Tristan Murail
France (1947)


Tristan Murail, l’un des pères du courant spectral, est animé depuis ses débuts par un esprit d’exploration du monde des sons et de recherche, tant sur le plan technologique que compositionnel. Les progrès de l’informatique musicale lui permettent d’effectuer un travail approfondi sur la notion de « spectre sonore ». Ainsi dans Gondwana (1980), il construit des sons complexes par addition de composantes instrumentales. Les « accords » résultants sont alors davantage perçus comme des timbres que comme des harmonies.

La pensée formelle de Tristan Murail évolue, au cours de sa production, vers des modèles de plus en plus complexes.
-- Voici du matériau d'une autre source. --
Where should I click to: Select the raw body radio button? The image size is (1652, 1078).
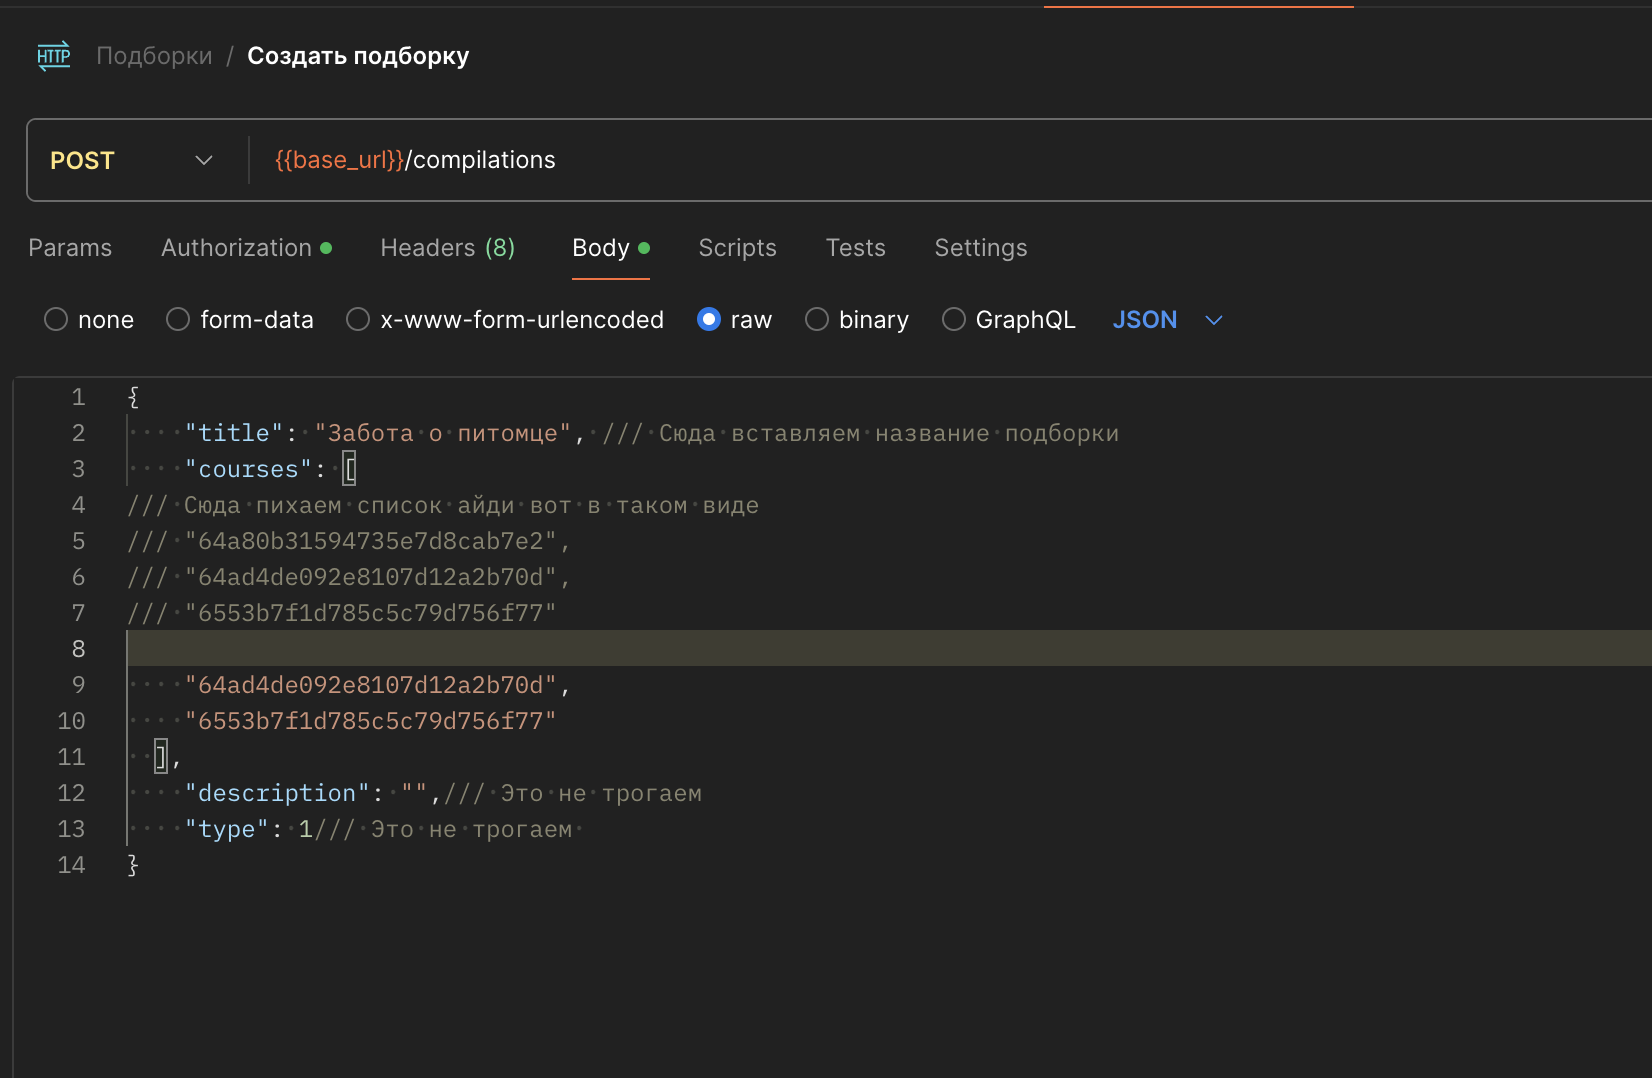(709, 320)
Si ses premières œuvres (notamment Sables, 1974) se caractérisent par une absence de rupture dans le développement musical, il s’oriente par la suite vers un langage plus souple introduisant des éléments de discontinuité, d’imprévisibilité, de contrastes et d’opposition (Sillages pour orchestre, 1984 ; Serendib, 1992). La dimension mélodique prend une part de plus en plus active dans l’élaboration formelle, il élargit ses modèles sonores (L’esprit des dunes, 1994 ; Le Lac, 2001 ; Paludes, 2011, créée à Musica).
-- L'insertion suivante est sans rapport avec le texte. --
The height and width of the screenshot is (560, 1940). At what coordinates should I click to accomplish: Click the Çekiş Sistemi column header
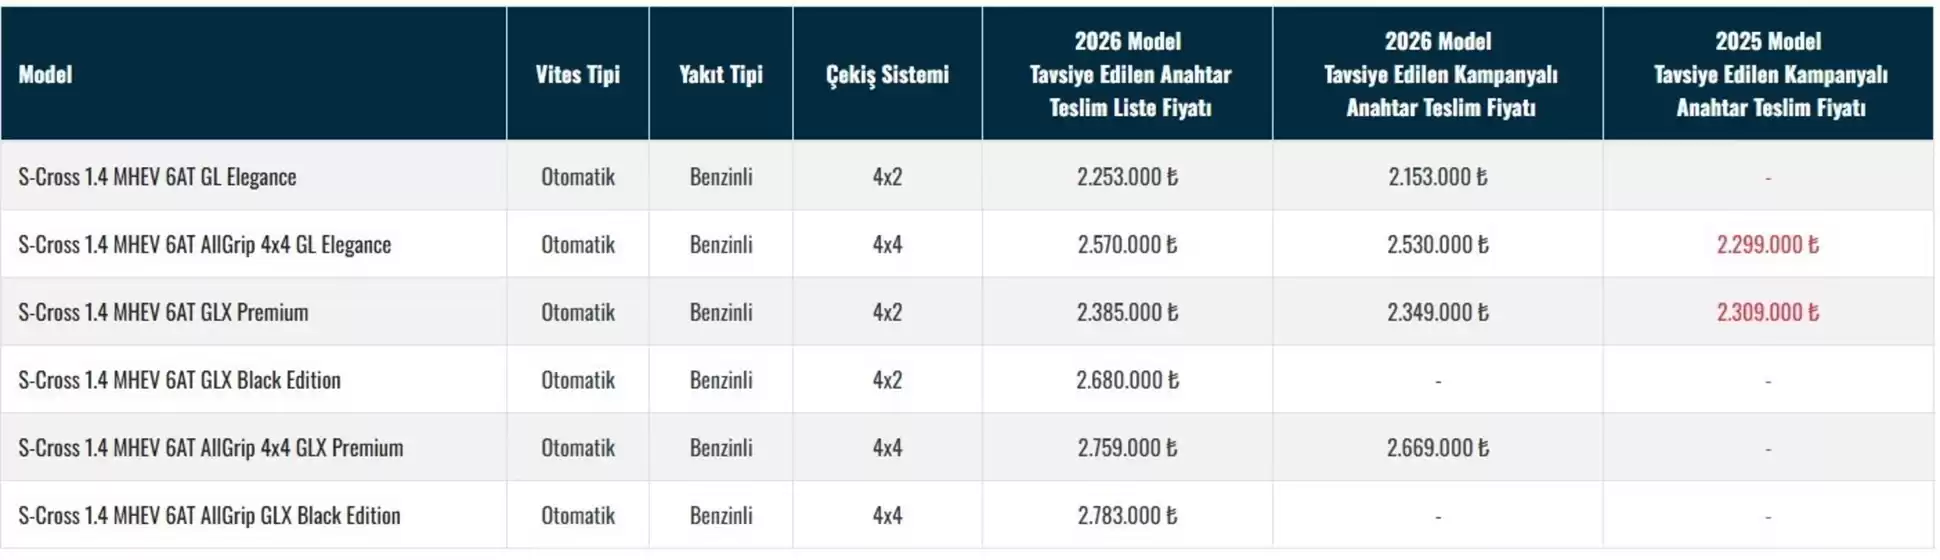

Ancien étudiant d’Olivier Messiaen au Conservatoire de Paris, il fonde en 1973 avec Michaël Levinas et Roger Tessier l’ensemble « L’Itinéraire », véritable laboratoire de recherche, et développe au sein de l’Ircam le programme d’aide à la composition « Patchwork » (1991-97). De 1997 à 2011, il est professeur de composition à l'Université Columbia de New York. En 2015, Travel Notes pour deux pianos et deux percussions est créée au Lincoln Center Festival de New York. Un enregistrement rassemblant Le Partage des eaux, Contes cruels et Sillages est sorti cette année sous le label aeon.